I want the system using this data to remain functional while the user is 'cleaning' the data up, so I'd like to be able to select all of the rows that have already been 'cleaned' and the rows that are still 'dirty' while excluding any 'dirty' results that have the same id as the 'clean' ones.
How can I select all of the providers from the providers_clean
table merged with all of the providers from the providers
table, and EXCLUDE the ones that have already been 'cleaned'
I've tried:
SELECT * FROM providers WHERE NOT EXISTS (SELECT * FROM providers_clean WHERE providers_clean.id = providers.id)

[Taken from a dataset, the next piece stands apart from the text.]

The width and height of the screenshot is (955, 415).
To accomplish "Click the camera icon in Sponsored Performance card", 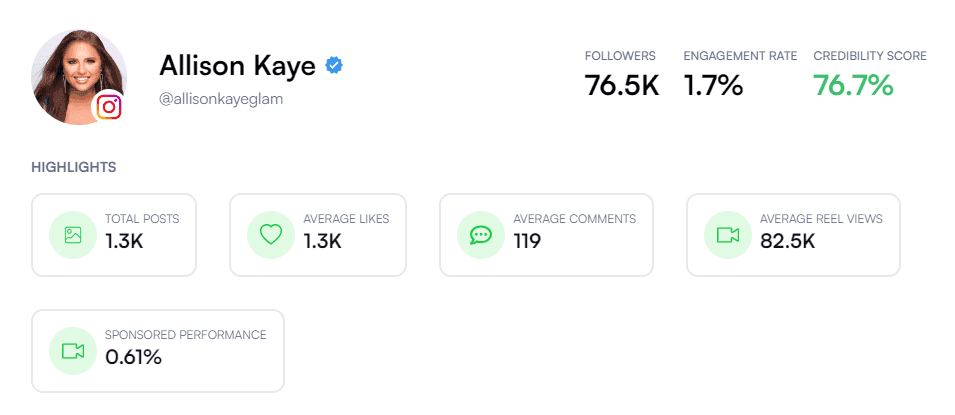I will (x=73, y=351).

which gives me all of the 'dirty' results from providers
EXCLUDING the 'clean' ones, but how can I rewrite the query to now merge all of the 'clean' ones from providers_clean
?
Here's a visual representation of what I'm trying to do:
Clean Table
+----+-------------------+
| ID | Name |
+----+-------------------+
| 1 | Clean Provider 1 |
| 4 | Clean Provider 4 |
| 5 | Clean Provider 5 |
+----+-------------------+
Dirty Table
+----+------------------+
| ID | Name |
+----+------------------+
| 1 | Dirty Provider 1 |
| 2 | Dirty Provider 2 |
| 3 | Dirty Provider 3 |
| 4 | Dirty Provider 4 |
| 5 | Dirty Provider 5 |
+----+------------------+
Desired Result
+----+------------------+
| ID | Name |
+----+------------------+
| 1 | Clean Provider 1 |
| 2 | Dirty Provider 2 |
| 3 | Dirty Provider 3 |
| 4 | Clean Provider 4 |
| 5 | Clean Provider 5 |
+----+------------------+
Thanks
UPDATE
This is working, however, Is there a more efficient way to write this query?
SELECT providers.id AS id,
CASE
WHEN
providers_clean.id IS NOT NULL
THEN
providers_clean.provider_name
ELSE
providers.provider_name
END AS pname,
CASE
WHEN
providers_clean.id IS NOT NULL
THEN
providers_clean.phone
ELSE
providers.phone
END AS pphone,
CASE
WHEN
providers_clean.id IS NOT NULL
THEN
providers_clean.website
ELSE
providers.website
END AS pwebsite
FROM providers
LEFT JOIN providers_clean ON providers_clean.id = providers.id
ORDER BY providers.id asc